§ **Your assignment**
Which records run from the line containing "The image size is (809, 469)." down to the line containing "at (505, 120).", both ends included? Return those lines and only those, copied unchanged.
★ ★ ★ ★ ★ ★ ★
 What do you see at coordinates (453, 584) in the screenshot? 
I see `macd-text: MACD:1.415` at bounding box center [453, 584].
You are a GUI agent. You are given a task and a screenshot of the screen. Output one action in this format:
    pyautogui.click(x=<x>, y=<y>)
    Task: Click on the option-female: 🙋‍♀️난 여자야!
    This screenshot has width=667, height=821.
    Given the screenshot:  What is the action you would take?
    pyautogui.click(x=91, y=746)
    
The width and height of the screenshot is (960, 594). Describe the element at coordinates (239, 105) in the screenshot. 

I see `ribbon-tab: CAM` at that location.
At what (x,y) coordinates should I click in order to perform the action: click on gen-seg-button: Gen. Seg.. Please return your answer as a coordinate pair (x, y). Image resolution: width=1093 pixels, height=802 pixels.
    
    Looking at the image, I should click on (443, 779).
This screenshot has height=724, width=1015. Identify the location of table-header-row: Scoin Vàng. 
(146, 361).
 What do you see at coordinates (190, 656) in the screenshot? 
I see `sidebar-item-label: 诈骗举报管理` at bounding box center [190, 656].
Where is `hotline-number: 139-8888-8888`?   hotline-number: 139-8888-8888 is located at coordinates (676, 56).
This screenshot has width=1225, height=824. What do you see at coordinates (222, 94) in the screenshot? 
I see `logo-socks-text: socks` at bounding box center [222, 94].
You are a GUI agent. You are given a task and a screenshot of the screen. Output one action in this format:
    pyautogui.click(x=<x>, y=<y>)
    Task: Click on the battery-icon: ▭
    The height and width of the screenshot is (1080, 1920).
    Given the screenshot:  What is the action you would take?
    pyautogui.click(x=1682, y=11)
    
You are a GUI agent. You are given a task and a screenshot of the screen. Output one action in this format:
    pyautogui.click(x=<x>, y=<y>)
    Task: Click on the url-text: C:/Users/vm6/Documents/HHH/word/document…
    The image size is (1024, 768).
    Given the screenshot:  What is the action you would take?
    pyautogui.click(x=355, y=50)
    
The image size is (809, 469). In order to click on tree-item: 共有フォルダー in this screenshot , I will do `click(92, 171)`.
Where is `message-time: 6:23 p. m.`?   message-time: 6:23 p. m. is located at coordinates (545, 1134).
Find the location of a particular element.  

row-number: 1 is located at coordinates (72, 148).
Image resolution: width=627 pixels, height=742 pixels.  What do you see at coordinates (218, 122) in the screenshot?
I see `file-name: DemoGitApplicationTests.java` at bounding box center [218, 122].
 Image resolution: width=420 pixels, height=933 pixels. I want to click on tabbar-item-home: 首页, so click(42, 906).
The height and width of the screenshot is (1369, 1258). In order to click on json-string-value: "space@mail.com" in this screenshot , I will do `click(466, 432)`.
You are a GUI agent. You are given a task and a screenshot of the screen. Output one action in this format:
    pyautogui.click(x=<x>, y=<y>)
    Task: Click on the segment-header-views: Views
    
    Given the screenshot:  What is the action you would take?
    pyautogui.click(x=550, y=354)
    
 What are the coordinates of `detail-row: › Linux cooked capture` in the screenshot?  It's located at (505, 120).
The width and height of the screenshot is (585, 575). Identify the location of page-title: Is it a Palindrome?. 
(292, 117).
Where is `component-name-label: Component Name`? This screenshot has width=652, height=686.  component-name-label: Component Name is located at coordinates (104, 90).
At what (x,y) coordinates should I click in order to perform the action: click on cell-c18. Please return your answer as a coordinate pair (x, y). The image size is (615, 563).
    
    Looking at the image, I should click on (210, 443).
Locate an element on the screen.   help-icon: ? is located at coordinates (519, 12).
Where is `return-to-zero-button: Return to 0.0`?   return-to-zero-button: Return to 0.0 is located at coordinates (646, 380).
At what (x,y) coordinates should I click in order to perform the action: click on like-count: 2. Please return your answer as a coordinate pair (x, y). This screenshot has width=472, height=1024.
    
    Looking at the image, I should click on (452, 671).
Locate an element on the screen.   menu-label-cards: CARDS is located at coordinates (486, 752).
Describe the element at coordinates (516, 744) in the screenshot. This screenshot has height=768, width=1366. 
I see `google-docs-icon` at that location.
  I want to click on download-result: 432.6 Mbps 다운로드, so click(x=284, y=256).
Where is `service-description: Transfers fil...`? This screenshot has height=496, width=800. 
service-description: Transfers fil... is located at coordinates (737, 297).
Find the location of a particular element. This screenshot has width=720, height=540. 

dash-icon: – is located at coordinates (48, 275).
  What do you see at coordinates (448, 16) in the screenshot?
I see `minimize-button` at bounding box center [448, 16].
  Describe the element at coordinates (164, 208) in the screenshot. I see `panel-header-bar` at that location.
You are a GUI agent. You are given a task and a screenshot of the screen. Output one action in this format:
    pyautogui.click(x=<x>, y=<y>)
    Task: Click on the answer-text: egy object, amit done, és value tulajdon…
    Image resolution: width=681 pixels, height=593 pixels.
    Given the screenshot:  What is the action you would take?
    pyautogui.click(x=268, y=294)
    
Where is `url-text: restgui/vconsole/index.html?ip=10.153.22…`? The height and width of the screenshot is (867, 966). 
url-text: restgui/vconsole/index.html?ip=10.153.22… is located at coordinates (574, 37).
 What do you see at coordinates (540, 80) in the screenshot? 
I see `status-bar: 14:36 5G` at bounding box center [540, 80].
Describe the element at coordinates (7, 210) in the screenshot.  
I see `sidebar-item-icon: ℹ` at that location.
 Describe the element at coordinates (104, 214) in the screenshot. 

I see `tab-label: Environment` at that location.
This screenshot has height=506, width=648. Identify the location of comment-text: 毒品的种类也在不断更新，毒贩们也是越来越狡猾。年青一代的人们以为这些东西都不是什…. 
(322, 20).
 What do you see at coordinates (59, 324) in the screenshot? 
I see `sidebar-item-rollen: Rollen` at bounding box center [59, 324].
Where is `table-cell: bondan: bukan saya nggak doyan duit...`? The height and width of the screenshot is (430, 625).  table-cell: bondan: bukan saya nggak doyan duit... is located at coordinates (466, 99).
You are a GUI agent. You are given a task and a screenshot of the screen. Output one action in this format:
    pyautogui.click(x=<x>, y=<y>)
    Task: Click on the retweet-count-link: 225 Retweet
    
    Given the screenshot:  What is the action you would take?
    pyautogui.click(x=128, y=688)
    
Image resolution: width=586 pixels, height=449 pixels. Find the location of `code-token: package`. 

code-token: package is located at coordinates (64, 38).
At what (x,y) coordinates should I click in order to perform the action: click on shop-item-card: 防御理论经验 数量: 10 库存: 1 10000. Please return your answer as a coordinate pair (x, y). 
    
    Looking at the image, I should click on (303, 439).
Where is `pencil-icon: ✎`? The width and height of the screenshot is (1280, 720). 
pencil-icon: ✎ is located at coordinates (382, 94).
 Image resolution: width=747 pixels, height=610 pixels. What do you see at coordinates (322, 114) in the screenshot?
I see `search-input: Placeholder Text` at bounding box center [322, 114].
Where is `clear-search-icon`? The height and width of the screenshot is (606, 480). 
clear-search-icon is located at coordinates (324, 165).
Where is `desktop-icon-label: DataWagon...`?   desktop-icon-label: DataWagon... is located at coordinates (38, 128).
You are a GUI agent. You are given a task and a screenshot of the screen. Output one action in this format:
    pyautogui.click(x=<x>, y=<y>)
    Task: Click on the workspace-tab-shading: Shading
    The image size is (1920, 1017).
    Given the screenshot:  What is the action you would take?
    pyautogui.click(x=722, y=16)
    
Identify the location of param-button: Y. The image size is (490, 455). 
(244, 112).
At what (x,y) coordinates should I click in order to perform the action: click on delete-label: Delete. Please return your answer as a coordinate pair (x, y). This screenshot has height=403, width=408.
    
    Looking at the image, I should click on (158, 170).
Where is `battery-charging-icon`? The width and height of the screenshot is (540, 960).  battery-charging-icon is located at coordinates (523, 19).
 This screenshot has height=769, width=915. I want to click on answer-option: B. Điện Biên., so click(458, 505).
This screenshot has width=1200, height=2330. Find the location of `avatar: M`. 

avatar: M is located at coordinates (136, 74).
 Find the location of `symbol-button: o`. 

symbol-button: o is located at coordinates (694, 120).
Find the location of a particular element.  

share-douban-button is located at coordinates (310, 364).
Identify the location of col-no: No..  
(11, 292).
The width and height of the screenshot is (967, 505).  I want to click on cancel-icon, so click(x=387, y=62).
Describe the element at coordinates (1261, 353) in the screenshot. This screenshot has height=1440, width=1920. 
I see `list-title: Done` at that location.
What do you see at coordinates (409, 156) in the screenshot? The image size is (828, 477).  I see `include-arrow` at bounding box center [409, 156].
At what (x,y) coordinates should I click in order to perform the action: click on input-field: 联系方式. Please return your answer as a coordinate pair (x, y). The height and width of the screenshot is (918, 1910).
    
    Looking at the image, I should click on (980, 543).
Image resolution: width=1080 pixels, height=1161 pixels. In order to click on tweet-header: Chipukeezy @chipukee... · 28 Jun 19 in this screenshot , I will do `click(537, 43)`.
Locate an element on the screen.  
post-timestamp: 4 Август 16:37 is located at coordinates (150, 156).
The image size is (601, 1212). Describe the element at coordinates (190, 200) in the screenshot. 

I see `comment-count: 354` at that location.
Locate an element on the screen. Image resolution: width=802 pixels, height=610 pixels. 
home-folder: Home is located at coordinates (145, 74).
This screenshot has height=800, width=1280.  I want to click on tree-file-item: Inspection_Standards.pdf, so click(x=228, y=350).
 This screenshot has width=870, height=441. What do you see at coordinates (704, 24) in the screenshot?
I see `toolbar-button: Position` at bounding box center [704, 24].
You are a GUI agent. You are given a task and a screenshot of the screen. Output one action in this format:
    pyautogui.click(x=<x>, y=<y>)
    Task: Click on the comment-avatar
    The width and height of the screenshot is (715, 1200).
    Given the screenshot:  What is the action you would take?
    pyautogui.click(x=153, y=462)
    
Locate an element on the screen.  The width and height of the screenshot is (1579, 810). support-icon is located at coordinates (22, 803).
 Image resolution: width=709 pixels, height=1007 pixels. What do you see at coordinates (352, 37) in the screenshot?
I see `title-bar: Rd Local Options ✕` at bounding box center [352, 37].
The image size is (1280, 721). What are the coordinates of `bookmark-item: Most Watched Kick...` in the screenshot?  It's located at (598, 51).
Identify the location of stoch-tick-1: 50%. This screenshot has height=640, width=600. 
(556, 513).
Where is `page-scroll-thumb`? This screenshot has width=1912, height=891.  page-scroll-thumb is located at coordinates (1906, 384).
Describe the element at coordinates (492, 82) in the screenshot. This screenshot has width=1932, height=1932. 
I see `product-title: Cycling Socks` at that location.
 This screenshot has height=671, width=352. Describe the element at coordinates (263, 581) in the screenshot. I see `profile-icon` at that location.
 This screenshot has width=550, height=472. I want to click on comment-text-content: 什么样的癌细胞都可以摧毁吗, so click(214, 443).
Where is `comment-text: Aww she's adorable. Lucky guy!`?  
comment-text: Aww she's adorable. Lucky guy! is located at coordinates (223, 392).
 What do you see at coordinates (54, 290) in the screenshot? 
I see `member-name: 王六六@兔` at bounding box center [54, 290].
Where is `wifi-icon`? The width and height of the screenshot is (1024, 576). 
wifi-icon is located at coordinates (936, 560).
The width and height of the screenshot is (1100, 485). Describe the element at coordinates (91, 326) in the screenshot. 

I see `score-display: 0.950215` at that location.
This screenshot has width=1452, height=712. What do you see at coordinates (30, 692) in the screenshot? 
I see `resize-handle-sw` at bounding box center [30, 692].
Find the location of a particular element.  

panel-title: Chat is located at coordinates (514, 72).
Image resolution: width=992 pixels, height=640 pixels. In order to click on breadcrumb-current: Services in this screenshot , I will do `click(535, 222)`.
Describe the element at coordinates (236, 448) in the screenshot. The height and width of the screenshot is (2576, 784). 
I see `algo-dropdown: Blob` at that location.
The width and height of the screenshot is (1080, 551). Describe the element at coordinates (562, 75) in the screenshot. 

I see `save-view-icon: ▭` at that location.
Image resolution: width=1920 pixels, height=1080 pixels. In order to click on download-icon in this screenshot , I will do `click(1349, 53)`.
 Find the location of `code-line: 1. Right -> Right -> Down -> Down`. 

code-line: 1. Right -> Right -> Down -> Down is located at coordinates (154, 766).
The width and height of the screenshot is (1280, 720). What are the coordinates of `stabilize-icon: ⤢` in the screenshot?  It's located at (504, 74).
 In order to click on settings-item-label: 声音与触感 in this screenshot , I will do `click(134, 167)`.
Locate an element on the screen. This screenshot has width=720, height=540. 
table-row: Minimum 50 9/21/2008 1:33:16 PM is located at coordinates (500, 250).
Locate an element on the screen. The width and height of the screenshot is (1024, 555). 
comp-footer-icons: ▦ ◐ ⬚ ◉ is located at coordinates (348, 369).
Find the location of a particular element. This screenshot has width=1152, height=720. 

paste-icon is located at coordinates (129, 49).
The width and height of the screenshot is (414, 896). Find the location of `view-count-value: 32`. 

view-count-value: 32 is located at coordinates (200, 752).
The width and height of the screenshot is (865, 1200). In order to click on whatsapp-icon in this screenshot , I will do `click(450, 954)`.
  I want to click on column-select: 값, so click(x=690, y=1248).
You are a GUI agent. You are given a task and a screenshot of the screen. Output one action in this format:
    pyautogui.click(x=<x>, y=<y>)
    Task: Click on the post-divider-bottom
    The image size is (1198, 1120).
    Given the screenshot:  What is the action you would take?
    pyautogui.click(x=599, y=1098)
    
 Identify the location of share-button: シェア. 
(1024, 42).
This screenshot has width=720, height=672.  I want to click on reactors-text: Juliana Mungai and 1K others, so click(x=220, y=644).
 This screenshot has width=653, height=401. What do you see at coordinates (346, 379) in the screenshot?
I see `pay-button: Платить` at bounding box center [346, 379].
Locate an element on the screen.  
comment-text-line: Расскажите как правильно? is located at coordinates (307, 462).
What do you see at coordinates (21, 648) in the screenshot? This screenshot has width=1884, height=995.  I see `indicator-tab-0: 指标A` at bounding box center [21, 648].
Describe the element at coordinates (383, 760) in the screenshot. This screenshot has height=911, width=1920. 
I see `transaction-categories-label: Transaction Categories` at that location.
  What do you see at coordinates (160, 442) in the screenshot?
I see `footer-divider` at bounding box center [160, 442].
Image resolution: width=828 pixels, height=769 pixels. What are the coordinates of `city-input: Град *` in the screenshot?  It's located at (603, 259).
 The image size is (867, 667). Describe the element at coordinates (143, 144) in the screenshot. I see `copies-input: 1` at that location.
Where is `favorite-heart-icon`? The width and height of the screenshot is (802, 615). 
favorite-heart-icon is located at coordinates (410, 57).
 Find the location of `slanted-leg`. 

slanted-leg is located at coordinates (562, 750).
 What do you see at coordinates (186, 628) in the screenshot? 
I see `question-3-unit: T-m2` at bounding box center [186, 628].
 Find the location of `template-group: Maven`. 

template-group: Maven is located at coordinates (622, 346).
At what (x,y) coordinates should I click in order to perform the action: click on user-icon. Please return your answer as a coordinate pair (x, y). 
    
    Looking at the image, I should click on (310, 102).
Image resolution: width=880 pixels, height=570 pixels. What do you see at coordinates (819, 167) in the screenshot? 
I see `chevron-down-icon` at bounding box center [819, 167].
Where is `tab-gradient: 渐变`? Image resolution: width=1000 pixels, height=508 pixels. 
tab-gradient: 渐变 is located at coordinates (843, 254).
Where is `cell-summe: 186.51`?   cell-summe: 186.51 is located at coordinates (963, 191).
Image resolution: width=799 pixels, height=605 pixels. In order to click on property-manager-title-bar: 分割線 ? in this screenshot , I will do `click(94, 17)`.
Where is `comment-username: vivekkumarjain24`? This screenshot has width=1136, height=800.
★ ★ ★ ★ ★ ★ ★
§ **Response box**
The image size is (809, 469). In order to click on tree-item: 共有フォルダー in this screenshot , I will do `click(92, 171)`.
Where is `message-time: 6:23 p. m.`?   message-time: 6:23 p. m. is located at coordinates (545, 1134).
Find the location of a particular element.  

row-number: 1 is located at coordinates (72, 148).
Image resolution: width=627 pixels, height=742 pixels.  What do you see at coordinates (218, 122) in the screenshot?
I see `file-name: DemoGitApplicationTests.java` at bounding box center [218, 122].
 Image resolution: width=420 pixels, height=933 pixels. I want to click on tabbar-item-home: 首页, so click(42, 906).
The height and width of the screenshot is (1369, 1258). In order to click on json-string-value: "space@mail.com" in this screenshot , I will do `click(466, 432)`.
You are a GUI agent. You are given a task and a screenshot of the screen. Output one action in this format:
    pyautogui.click(x=<x>, y=<y>)
    Task: Click on the segment-header-views: Views
    
    Given the screenshot:  What is the action you would take?
    pyautogui.click(x=550, y=354)
    
 What are the coordinates of `detail-row: › Linux cooked capture` in the screenshot?  It's located at (505, 120).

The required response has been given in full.